-- Material supplied follows --

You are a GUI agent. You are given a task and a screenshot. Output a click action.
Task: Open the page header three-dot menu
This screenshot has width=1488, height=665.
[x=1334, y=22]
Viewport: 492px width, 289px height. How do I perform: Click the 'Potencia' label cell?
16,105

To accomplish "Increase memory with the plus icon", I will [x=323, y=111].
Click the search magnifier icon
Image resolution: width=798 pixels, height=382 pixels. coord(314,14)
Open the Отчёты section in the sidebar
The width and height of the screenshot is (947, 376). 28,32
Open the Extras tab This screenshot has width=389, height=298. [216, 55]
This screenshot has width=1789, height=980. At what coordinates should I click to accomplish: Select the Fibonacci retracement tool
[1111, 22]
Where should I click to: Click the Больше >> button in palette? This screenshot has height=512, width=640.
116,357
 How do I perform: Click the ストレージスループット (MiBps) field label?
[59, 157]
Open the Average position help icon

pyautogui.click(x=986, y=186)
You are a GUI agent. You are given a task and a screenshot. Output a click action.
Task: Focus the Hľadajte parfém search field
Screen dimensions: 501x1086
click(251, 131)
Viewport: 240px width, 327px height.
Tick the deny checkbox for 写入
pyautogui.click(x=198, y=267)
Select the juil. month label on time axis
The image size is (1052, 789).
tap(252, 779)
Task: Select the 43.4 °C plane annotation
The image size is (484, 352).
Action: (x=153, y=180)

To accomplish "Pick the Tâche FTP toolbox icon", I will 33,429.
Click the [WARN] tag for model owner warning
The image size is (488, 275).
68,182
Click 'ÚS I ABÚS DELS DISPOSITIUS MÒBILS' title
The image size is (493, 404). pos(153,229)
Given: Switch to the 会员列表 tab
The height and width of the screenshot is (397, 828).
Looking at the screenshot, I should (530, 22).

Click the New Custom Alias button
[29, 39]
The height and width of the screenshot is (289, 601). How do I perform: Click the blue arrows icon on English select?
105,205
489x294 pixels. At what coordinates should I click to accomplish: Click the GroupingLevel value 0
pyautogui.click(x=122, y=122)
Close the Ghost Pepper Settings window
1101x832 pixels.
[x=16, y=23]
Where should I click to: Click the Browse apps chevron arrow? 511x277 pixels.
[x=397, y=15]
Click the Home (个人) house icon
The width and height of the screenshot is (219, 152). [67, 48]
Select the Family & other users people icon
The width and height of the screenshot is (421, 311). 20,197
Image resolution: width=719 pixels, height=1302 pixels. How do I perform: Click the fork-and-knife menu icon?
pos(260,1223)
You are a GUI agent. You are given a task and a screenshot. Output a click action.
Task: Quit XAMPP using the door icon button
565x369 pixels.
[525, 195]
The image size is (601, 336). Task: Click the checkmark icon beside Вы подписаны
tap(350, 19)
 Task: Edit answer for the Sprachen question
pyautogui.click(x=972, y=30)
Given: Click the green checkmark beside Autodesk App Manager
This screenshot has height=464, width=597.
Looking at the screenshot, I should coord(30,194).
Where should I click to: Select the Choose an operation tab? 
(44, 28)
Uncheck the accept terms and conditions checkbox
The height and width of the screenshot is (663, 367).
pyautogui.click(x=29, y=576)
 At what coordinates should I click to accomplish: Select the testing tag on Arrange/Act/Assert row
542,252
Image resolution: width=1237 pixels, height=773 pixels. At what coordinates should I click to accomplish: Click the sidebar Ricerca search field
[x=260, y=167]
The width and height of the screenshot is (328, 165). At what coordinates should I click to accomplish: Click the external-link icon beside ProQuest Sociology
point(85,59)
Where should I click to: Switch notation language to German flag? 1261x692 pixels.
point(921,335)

-- Material supplied concluded --

__Exercise brief__.
Recopy all the entries faithfully, leaving none out.

__Result of the exercise__.
You are a GUI agent. You are given a task and a screenshot. Output a click action.
Task: Open the page header three-dot menu
This screenshot has width=1488, height=665.
[x=1334, y=22]
Viewport: 492px width, 289px height. How do I perform: Click the 'Potencia' label cell?
16,105

To accomplish "Increase memory with the plus icon", I will [x=323, y=111].
Click the search magnifier icon
Image resolution: width=798 pixels, height=382 pixels. coord(314,14)
Open the Отчёты section in the sidebar
The width and height of the screenshot is (947, 376). 28,32
Open the Extras tab This screenshot has width=389, height=298. [216, 55]
This screenshot has width=1789, height=980. At what coordinates should I click to accomplish: Select the Fibonacci retracement tool
[1111, 22]
Where should I click to: Click the Больше >> button in palette? This screenshot has height=512, width=640.
116,357
 How do I perform: Click the ストレージスループット (MiBps) field label?
[59, 157]
Open the Average position help icon

pyautogui.click(x=986, y=186)
You are a GUI agent. You are given a task and a screenshot. Output a click action.
Task: Focus the Hľadajte parfém search field
Screen dimensions: 501x1086
click(251, 131)
Viewport: 240px width, 327px height.
Tick the deny checkbox for 写入
pyautogui.click(x=198, y=267)
Select the juil. month label on time axis
The image size is (1052, 789).
tap(252, 779)
Task: Select the 43.4 °C plane annotation
The image size is (484, 352).
Action: (x=153, y=180)

To accomplish "Pick the Tâche FTP toolbox icon", I will 33,429.
Click the [WARN] tag for model owner warning
The image size is (488, 275).
68,182
Click 'ÚS I ABÚS DELS DISPOSITIUS MÒBILS' title
The image size is (493, 404). pos(153,229)
Given: Switch to the 会员列表 tab
The height and width of the screenshot is (397, 828).
Looking at the screenshot, I should (530, 22).

Click the New Custom Alias button
[29, 39]
The height and width of the screenshot is (289, 601). How do I perform: Click the blue arrows icon on English select?
105,205
489x294 pixels. At what coordinates should I click to accomplish: Click the GroupingLevel value 0
pyautogui.click(x=122, y=122)
Close the Ghost Pepper Settings window
1101x832 pixels.
[x=16, y=23]
Where should I click to: Click the Browse apps chevron arrow? 511x277 pixels.
[x=397, y=15]
Click the Home (个人) house icon
The width and height of the screenshot is (219, 152). [67, 48]
Select the Family & other users people icon
The width and height of the screenshot is (421, 311). 20,197
Image resolution: width=719 pixels, height=1302 pixels. How do I perform: Click the fork-and-knife menu icon?
pos(260,1223)
You are a GUI agent. You are given a task and a screenshot. Output a click action.
Task: Quit XAMPP using the door icon button
565x369 pixels.
[525, 195]
The image size is (601, 336). Task: Click the checkmark icon beside Вы подписаны
tap(350, 19)
 Task: Edit answer for the Sprachen question
pyautogui.click(x=972, y=30)
Given: Click the green checkmark beside Autodesk App Manager
This screenshot has height=464, width=597.
Looking at the screenshot, I should coord(30,194).
Where should I click to: Select the Choose an operation tab? 
(44, 28)
Uncheck the accept terms and conditions checkbox
The height and width of the screenshot is (663, 367).
pyautogui.click(x=29, y=576)
 At what coordinates should I click to accomplish: Select the testing tag on Arrange/Act/Assert row
542,252
Image resolution: width=1237 pixels, height=773 pixels. At what coordinates should I click to accomplish: Click the sidebar Ricerca search field
[x=260, y=167]
The width and height of the screenshot is (328, 165). At what coordinates should I click to accomplish: Click the external-link icon beside ProQuest Sociology
point(85,59)
Where should I click to: Switch notation language to German flag? 1261x692 pixels.
point(921,335)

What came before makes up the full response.